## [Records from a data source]
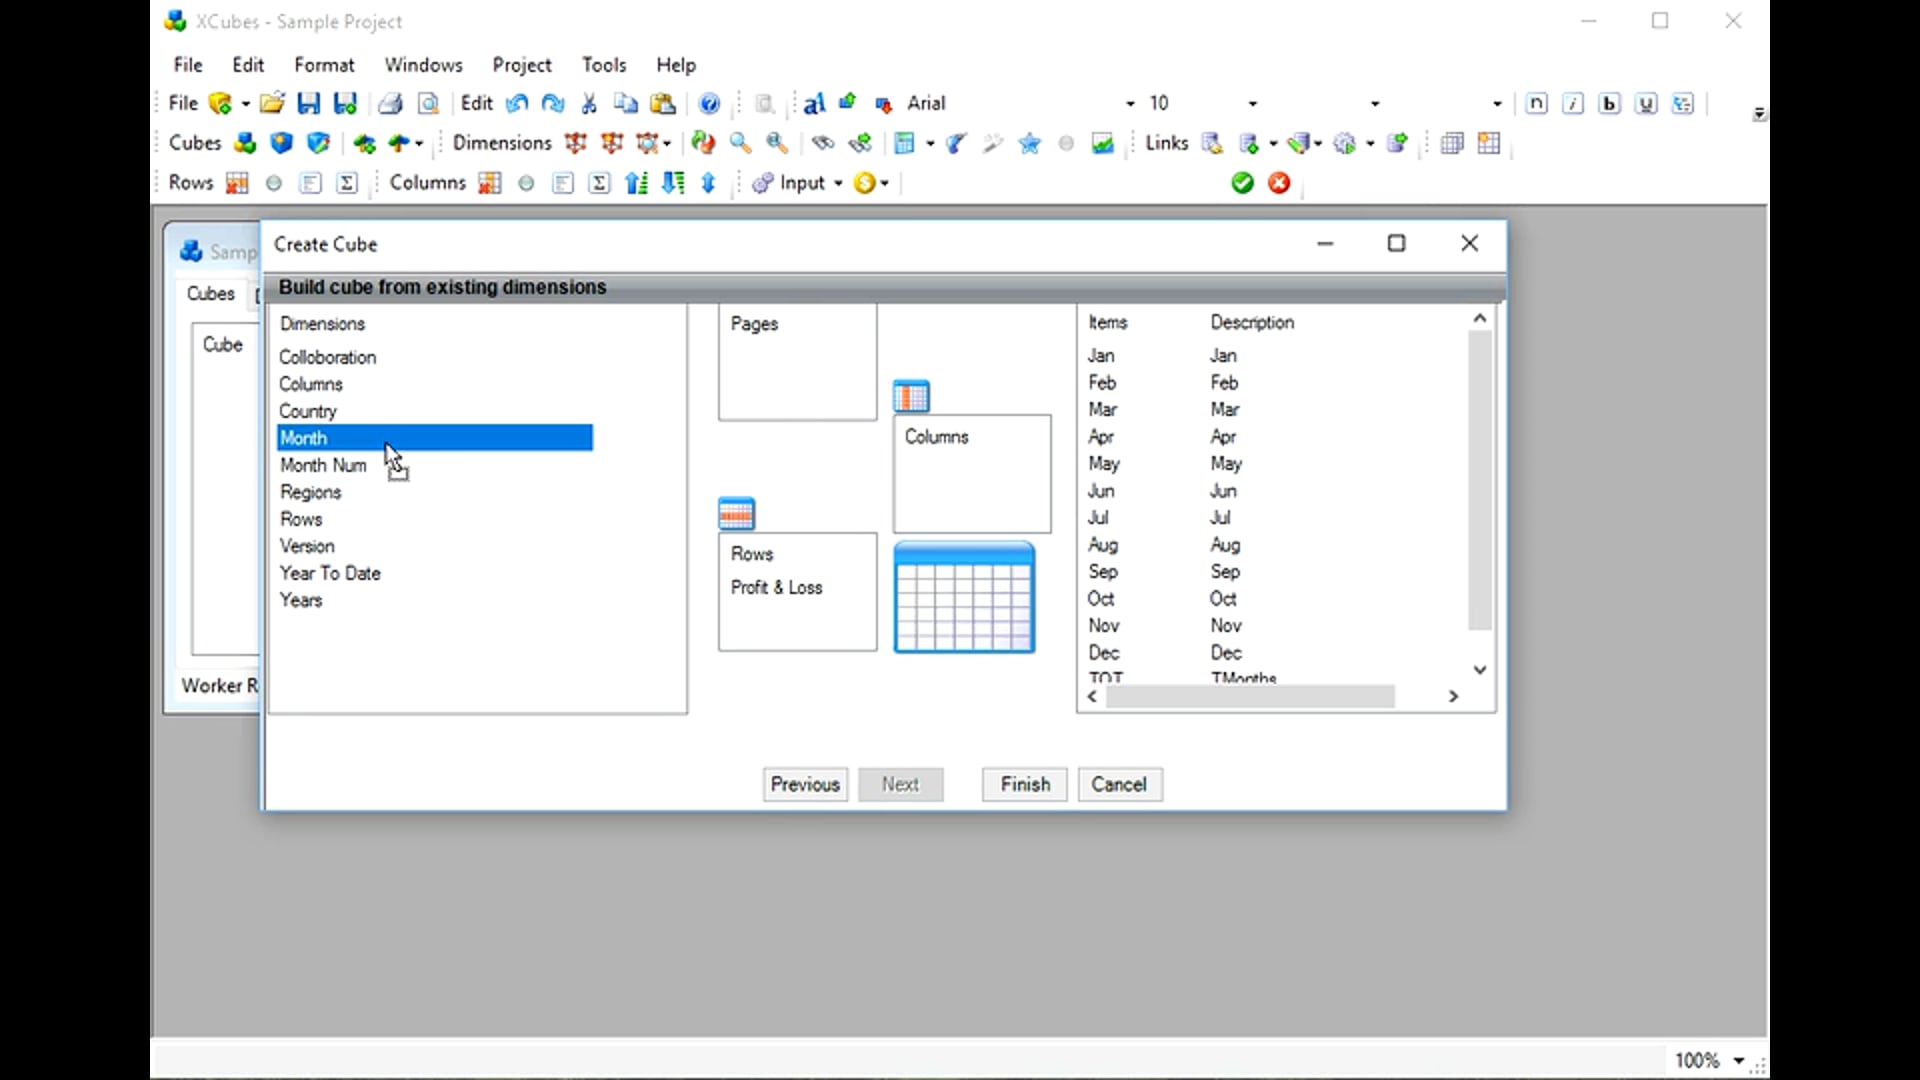This screenshot has height=1080, width=1920.
Task: Toggle bold text formatting
Action: [1610, 103]
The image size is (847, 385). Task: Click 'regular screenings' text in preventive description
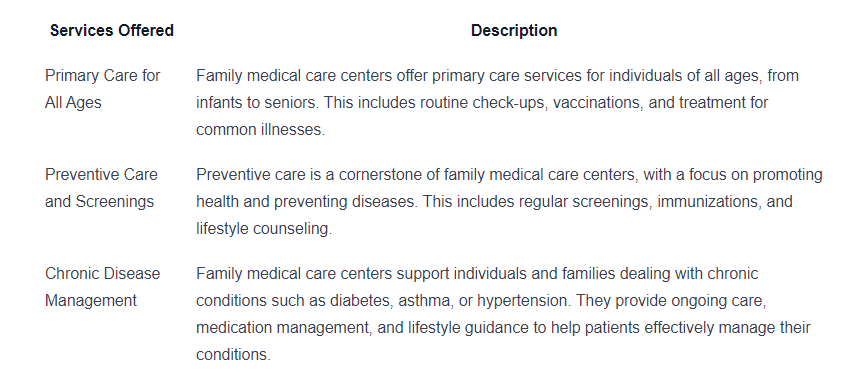[586, 201]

## [Exercise description]
Please write out all of the data above again, switching "image size" to "screen size" and leaving everything else unchanged. Omit the pictures from your answer.

## [Exercise response]
This screenshot has height=1080, width=1920.
Task: Toggle bold text formatting
Action: [1610, 103]
The screen size is (847, 385). Task: Click 'regular screenings' text in preventive description
[586, 201]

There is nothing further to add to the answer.